Please, not the Beatles, please  But has anyone a better suggestion? I still remember all those grand pianos playing Gerschwin in LA, but what would be OK for next year's Opening Ceremony in London? Clearly, those who organise it haven't got a clue yet. So TC members, let's help them! (All kinds of music may be put forward, but it should make the spectacle  )


----------



## Bix (Aug 12, 2010)

as its in London how about some music from Brit or Brit affliated composers - lets say one of Elgars Pomp and Circumstance Marches to start with - the marching beat will get them round the track quicker at the opening ceremony (there's always sooooo many people)


----------



## Art Rock (Nov 28, 2009)

Andrew Lloyd Webber.


----------



## Argus (Oct 16, 2009)

The Clash - London Calling, Guns of Brixton & White Man in Hammersmith Palais

The Kinks - Waterloo Sunset

Finishing with a medley of Chas & Dave hits and a grand rendition of Knees Up Mother Brown.


----------



## Serge (Mar 25, 2010)

Hard to imagine some Queen _not_ being thrown in.


----------



## elgar's ghost (Aug 8, 2010)

British classical like Elgar wouldn't cut it with the Scots and Welsh - too 'English', you see.


----------



## Art Rock (Nov 28, 2009)

I thought the olympics were awarded to a city, not to a country.
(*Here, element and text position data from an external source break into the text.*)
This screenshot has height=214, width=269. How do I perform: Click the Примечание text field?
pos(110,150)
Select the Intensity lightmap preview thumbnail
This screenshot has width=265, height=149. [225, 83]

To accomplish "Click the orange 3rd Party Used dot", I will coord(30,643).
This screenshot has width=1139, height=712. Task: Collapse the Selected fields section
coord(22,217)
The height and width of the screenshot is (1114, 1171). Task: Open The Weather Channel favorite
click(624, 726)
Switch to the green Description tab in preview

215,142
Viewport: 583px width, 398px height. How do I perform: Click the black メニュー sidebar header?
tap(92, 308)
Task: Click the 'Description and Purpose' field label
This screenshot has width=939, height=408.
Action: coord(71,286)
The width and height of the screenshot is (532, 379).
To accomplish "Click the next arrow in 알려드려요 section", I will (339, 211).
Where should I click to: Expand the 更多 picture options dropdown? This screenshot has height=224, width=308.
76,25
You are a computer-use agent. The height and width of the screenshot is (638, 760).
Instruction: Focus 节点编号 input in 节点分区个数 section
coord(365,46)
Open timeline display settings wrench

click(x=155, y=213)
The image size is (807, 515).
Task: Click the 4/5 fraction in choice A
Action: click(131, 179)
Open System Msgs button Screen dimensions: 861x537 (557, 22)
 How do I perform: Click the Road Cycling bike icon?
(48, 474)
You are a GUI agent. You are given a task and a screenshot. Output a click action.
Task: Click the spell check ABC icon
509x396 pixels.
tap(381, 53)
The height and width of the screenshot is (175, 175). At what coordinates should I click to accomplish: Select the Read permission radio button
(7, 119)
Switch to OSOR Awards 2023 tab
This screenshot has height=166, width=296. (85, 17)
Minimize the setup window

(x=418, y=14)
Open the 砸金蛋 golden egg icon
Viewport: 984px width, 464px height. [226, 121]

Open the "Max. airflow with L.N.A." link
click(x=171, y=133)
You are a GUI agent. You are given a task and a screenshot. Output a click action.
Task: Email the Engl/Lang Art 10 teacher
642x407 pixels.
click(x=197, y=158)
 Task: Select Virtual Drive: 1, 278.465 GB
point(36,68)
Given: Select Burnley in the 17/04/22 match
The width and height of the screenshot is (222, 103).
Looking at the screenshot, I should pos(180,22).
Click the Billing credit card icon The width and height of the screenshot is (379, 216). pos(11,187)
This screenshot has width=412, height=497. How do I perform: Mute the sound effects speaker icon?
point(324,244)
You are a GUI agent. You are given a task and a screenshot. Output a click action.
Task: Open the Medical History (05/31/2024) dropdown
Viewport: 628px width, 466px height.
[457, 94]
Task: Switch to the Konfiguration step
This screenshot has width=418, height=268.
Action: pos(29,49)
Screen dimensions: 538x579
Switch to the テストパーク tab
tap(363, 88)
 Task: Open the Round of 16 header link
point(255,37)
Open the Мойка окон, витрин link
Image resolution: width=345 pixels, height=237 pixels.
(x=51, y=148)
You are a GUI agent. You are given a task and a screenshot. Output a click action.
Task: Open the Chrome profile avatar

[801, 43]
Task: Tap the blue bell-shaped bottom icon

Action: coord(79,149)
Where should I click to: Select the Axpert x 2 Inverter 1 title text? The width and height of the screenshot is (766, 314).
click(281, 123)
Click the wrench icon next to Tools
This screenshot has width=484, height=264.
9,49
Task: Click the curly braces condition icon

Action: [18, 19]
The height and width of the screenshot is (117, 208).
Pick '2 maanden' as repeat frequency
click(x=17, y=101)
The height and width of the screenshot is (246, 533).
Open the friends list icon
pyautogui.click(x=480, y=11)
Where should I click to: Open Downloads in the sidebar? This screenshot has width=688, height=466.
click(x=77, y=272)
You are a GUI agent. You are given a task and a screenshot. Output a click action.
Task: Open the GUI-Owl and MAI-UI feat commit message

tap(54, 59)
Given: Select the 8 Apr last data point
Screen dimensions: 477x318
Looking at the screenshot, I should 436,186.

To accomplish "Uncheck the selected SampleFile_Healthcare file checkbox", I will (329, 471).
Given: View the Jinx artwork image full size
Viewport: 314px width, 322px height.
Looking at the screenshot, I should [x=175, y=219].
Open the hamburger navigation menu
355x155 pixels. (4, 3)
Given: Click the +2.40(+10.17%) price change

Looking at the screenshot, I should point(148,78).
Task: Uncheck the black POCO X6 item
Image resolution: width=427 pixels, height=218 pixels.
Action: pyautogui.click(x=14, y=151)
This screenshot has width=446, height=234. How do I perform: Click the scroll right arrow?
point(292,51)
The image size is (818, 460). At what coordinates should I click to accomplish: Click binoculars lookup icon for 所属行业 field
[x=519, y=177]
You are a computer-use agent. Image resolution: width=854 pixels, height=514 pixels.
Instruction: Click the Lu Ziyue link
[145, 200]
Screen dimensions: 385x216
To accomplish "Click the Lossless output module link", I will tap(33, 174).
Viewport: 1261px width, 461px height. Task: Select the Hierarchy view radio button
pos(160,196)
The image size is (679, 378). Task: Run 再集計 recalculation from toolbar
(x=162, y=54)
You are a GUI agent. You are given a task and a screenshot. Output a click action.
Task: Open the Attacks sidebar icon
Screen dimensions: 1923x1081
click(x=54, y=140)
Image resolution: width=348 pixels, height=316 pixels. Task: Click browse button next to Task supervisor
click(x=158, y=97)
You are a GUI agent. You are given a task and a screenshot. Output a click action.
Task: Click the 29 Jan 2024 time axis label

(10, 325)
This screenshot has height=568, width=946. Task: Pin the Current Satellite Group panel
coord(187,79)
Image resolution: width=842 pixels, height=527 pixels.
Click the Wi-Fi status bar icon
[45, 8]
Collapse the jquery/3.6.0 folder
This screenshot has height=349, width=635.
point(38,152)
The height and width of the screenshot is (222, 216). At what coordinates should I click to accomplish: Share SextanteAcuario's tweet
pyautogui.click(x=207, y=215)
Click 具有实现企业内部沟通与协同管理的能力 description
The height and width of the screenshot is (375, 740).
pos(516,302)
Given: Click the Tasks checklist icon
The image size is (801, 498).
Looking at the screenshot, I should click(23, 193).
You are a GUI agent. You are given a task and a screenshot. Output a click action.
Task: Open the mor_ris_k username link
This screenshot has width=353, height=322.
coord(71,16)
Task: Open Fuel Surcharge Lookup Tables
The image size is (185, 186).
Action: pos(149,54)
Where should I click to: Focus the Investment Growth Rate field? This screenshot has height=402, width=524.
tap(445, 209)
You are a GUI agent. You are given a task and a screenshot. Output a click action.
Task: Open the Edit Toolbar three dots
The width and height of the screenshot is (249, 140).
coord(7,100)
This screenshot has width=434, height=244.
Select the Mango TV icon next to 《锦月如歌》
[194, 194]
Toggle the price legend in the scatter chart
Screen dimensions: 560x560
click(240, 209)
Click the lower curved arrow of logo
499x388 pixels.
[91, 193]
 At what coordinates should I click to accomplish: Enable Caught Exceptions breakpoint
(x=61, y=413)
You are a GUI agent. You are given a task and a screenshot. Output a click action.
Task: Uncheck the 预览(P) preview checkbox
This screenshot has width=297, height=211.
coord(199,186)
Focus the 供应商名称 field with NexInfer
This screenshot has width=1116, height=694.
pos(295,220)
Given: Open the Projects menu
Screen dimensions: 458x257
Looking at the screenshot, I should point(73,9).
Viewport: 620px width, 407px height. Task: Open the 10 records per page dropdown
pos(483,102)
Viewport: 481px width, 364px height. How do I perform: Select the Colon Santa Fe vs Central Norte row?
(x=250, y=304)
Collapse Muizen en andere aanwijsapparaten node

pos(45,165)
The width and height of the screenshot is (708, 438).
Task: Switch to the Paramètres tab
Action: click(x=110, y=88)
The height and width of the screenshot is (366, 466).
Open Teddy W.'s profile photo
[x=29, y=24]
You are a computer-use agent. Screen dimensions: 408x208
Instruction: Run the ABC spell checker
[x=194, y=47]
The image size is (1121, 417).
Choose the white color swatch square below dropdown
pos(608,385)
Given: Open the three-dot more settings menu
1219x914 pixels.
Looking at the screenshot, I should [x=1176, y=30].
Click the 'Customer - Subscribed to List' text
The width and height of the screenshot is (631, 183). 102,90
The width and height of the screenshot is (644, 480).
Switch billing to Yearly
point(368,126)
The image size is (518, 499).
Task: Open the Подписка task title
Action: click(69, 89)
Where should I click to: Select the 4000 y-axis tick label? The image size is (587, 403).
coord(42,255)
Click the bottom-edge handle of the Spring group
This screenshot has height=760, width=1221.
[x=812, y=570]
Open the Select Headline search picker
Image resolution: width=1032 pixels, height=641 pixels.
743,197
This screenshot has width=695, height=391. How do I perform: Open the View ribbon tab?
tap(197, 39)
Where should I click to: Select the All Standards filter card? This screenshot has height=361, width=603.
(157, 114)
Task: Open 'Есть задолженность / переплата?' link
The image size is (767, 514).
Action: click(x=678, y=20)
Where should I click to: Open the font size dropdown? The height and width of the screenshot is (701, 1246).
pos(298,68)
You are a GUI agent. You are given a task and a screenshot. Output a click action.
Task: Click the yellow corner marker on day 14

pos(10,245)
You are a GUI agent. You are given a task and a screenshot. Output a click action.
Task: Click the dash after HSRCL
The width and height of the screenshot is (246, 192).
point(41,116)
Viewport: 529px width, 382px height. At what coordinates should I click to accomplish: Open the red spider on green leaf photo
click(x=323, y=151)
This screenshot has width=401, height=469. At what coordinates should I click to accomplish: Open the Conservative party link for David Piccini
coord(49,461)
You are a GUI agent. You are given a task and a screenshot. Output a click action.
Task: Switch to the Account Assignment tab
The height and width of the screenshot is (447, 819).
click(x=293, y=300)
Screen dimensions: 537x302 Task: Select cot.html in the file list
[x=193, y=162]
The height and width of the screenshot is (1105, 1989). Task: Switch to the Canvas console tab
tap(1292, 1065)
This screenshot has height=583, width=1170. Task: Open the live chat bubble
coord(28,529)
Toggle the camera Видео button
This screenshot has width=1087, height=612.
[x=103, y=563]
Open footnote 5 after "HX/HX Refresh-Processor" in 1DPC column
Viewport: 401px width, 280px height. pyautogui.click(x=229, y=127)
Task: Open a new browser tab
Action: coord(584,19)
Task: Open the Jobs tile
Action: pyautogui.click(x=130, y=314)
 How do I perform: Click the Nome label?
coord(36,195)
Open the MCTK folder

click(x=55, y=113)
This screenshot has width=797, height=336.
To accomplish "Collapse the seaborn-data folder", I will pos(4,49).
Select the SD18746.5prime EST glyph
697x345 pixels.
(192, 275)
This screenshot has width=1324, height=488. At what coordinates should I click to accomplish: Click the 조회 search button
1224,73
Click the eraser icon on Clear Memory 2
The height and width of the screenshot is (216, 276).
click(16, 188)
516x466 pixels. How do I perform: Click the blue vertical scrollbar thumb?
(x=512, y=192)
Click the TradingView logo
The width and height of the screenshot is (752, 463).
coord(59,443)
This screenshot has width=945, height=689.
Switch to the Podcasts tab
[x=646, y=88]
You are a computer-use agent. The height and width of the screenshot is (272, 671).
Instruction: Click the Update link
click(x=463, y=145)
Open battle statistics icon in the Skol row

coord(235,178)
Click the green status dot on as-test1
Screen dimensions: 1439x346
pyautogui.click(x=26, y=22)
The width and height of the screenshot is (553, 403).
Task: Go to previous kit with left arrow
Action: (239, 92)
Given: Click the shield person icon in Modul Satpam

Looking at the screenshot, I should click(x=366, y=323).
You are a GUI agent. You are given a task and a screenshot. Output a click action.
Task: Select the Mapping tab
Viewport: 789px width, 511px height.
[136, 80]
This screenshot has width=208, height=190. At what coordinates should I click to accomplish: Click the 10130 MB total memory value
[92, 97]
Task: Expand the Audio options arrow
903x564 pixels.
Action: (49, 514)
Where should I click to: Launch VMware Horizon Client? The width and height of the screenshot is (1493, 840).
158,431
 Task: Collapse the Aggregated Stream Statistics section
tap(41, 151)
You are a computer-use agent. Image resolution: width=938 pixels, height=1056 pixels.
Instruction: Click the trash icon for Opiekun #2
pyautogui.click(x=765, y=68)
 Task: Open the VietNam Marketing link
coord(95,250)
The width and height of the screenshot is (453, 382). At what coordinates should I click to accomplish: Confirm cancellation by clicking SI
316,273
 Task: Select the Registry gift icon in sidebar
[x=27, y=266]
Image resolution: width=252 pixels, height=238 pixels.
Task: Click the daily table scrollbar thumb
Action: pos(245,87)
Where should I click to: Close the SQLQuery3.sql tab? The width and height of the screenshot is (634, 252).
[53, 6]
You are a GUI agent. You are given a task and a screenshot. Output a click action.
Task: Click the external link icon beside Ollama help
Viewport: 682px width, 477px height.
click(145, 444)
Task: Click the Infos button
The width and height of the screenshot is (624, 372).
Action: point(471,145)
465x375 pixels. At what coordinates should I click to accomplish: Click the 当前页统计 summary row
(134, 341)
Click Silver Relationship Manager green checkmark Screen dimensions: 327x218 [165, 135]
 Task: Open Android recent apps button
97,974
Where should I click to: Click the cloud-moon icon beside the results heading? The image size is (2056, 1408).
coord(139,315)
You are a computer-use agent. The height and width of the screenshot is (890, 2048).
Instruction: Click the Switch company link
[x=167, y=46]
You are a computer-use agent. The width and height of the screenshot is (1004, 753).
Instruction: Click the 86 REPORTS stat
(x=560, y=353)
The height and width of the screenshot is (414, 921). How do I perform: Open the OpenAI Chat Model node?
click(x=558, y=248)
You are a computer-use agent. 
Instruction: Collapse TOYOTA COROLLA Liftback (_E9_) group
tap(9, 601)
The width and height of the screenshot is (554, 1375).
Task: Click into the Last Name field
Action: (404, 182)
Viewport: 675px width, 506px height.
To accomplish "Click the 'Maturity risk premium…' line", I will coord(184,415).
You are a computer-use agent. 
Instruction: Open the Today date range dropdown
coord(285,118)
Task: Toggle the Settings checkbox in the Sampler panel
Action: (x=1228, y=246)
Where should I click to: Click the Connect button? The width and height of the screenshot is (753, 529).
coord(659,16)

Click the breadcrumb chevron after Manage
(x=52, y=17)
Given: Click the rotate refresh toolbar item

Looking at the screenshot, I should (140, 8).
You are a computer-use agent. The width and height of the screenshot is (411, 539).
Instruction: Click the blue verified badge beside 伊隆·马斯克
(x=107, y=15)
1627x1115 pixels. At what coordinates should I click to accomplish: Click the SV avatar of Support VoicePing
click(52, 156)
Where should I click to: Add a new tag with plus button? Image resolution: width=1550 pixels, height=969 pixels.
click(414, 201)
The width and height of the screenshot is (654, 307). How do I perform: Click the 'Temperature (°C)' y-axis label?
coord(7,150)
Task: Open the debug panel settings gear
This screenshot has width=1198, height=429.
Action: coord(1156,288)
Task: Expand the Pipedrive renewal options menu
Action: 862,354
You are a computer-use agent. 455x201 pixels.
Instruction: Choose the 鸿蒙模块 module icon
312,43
In that case, the Welsh and Scottish have no part in this.


----------



## bassClef (Oct 29, 2006)

Welsh and Scots will be representing GB, GB is the host nation rather than England.


----------



## Serge (Mar 25, 2010)

And one British artist whose music _should not_ be used in the opening ceremony of the Olympic Games under any circumstances: Amy Winehouse.


----------



## bassClef (Oct 29, 2006)

Some of Ron Goodwin's music should fit the bill.


----------